Sous le couvert de cette doctrine vicieuse, on a fomenté le fameux « printemps arabe ». Plus encore, on s’est arrogé le droit d’intervenir, y compris, militairement dans certains pays comme la Syrie et la libye.
En Libye, d’ailleurs, Sarkozy s’est permis tous les dépassements jusqu’à avoir une responsabilité directe dans la mort du colonel Kadhafi. Le pays a été livré au chaos total sans que personne n’ose rien trouver à redire. Les droits que se sont arrogés ces pays nantis, la France en premier, sont devenus sans limite aucune. On fracassait les portes des pays arabes sans demander d’autorisation.

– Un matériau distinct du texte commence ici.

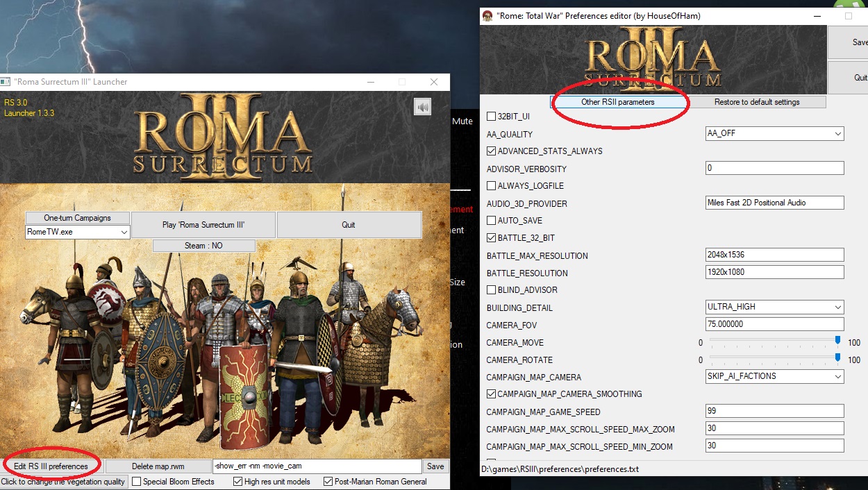Launch Play 'Roma Surrectum III'

pos(203,225)
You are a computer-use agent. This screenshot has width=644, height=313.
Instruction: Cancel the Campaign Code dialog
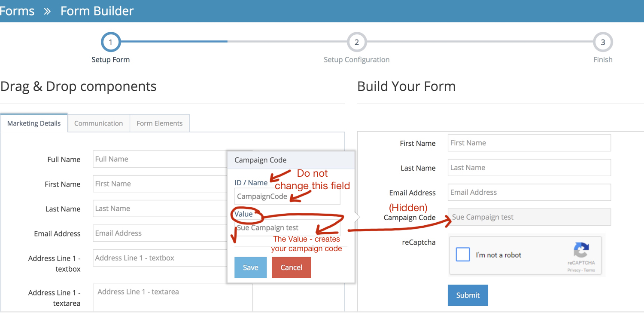pos(291,267)
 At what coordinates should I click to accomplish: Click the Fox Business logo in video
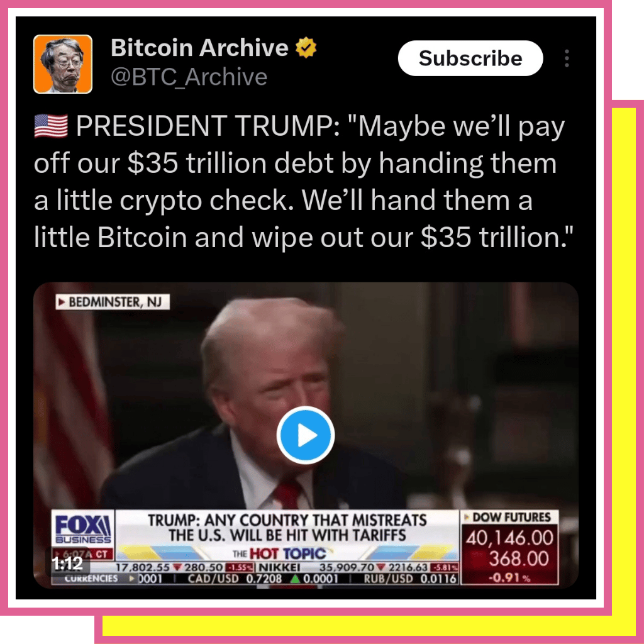83,529
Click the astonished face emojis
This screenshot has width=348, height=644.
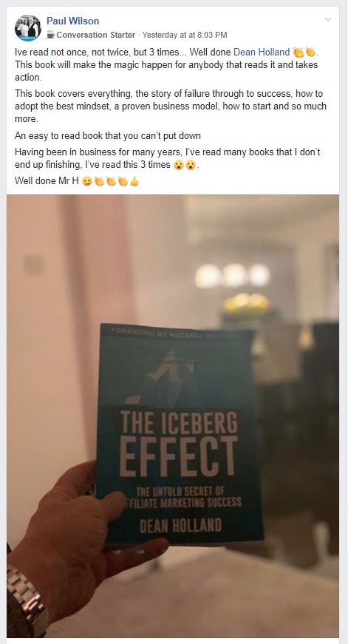(x=185, y=165)
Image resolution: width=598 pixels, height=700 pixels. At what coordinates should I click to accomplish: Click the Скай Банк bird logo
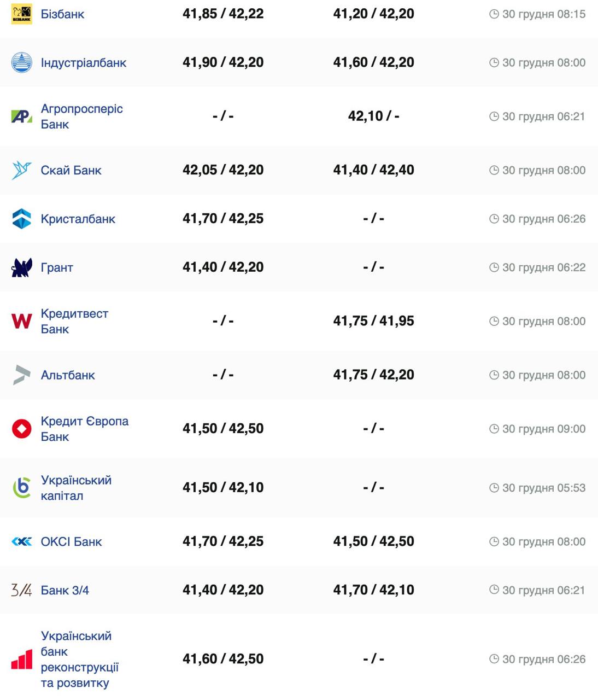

En Syrie tout a été fait pour assassiner le président Bachar el Assad, qu’on aimait à appeler « le boucher de Damas », y compris en armant les groupes terroristes. Un pays qu’on a fait entrer, depuis 7 ans, dans une guerre civile sanglante où des milliers de personnes, notamment des civils, ont été tuées, alors que des millions d’autres ont pris le chemin de l’exil, bravant tous les dangers pour fuir l’horreur quotidienne dans les villes et villages. Et pour faire passer la pilule de ce droit d’ingérence, on nous mettait en avant, le droit de nos peules de vivre en démocratie et d’élire librement leurs chefs.
Beaux slogans qui ont trouvé sur nos terres des intellectuels et autres asservis de l’occident qui se sont chargés du « service après vente » de cette théorie mortifère, qui a mis nos sociétés sous entonnoir et fragilisé notre situation.
Mais voila que cette théorie du droit d’ingérence si chère à nos amis français est balayée d’un revers de main quand il s’agit des difficultés internes de leur société. Avec le mouvement des gilets jaunes, la France s’est retrouvée brusquement éjectée au devant de la scène internationale, et comme à la Maison Blanche, il y a un locataire fou du clavier, il a twitté « un jour et une nuit très triste à Paris. Peut-être qu’il est temps de mettre fin à l’accord de Paris, ridicule et extrêmement cher, et rendre l’argent aux gens en réduisant les impôts. »
Une sortie qui n’a pas été du goût du gouvernement français qui a vite répliqué par l’intermédiaire du ministre des Affaires étrangères, Jean Yves le Drian qui a répondu « Je dis à Donald Trump et le président de la République (Emmanuel Macron) lui a dit aussi : nous ne prenons pas partie dans les débats américains, laissez-nous vivre notre vie de nation ».
Et ainsi comme par magie, la fameuse théorie du droit d’ingérence n’a plus droit de cité quand il s’agit des débordements au pays de ses géniteurs. Alors à notre tour, nous disons à Le Drian et leurs satellites sur nos terres « Laissez-nous vivre, nous aussi, notre vie de nation ».